As genomic testing becomes common in healthcare, it’s clear that expanding access and managing the complexities of delivering additional genetic findings are two sides of the coin, and both are essential to making genomic medicine effective for patients. Stafford-Smith presents insights from 45 National Health Service (NHS) professionals who went above and beyond to return additional findings (AFs), recognizing patient benefits but also facing practical and emotional challenges. They emphasize caution and call for further research and planning before AFs are routinely integrated into care [9]. Meanwhile, publicly funded genetic testing in Australia has grown significantly over the past decade, yet its integration into clinical practice remains limited. Schilling et al. highlight both the progress made and the ongoing challenges in translating genomic research into healthcare policy [10].

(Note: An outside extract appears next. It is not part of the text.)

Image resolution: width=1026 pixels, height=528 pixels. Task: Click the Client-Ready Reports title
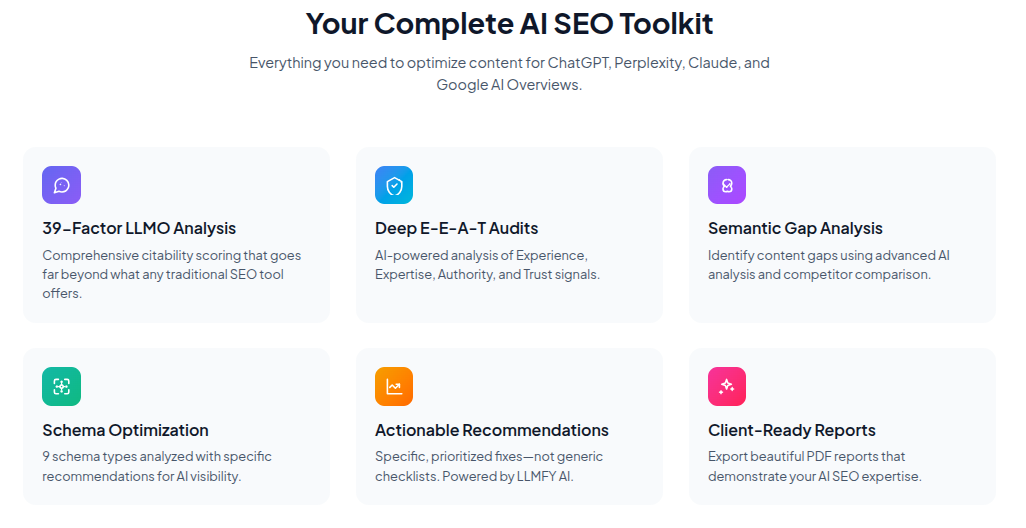click(x=791, y=430)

One of the major goals of genomic medicine is personalised treatment for rare diseases. Somatic pathogenic variants in PIK3CA are associated with a range of overgrowth phenotypes. Alpelisib is a selective PIK3CA inhibitor, undergoing evaluation as a treatment for PIK3CA related overgrowth. There are concerns around the impact on fertility of Alpelisib. In this issue, Morin et al. report successful pregnancy after cessation of Alpelisib, and track clinical response to ceasing and restarting the medication, with no evidence of loss of effectiveness [11].

Rezai Jahromi et al. investigate the presence of cancer-type somatic mutations in saccular cerebral aneurysms and report that over half of the patients carried nonsynonymous somatic variants, highly enriched in cancer-related genes, with the majority predicted to be deleterious [12].

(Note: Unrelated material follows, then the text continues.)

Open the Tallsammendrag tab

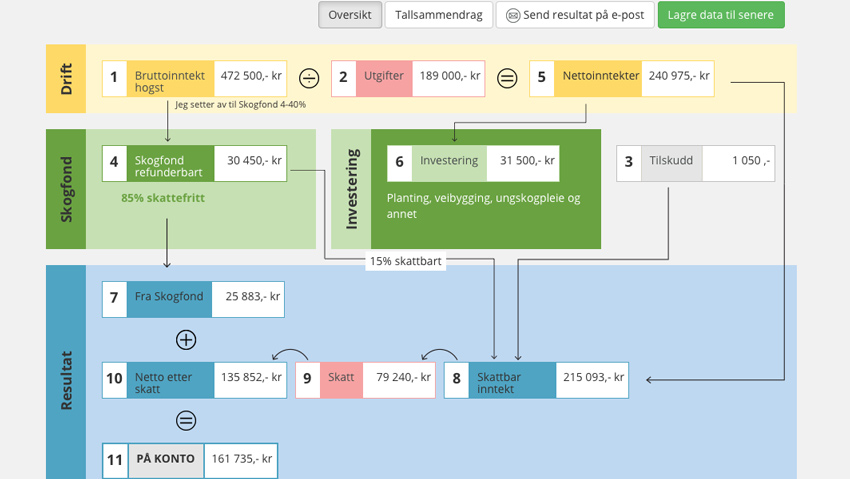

Beyond system-level challenges, this issue also explores how genetic information is perceived, interpreted, and how it influences individuals’ health behaviours. Mertens et al. explore the reflexive effects of predictive testing and how such information can shape behaviour in self-fulfilling or self-defeating ways [13]. Tutty et al. also indicate that individuals who received increased chance results in reproductive genetic carrier screening agreed on the benefits of knowing their risks despite the high anxiety levels, and this emotional impact could persist [14]. Hence, understanding these psychological mechanisms becomes essential for effective counselling and ethical oversight, as access to genetic testing grows.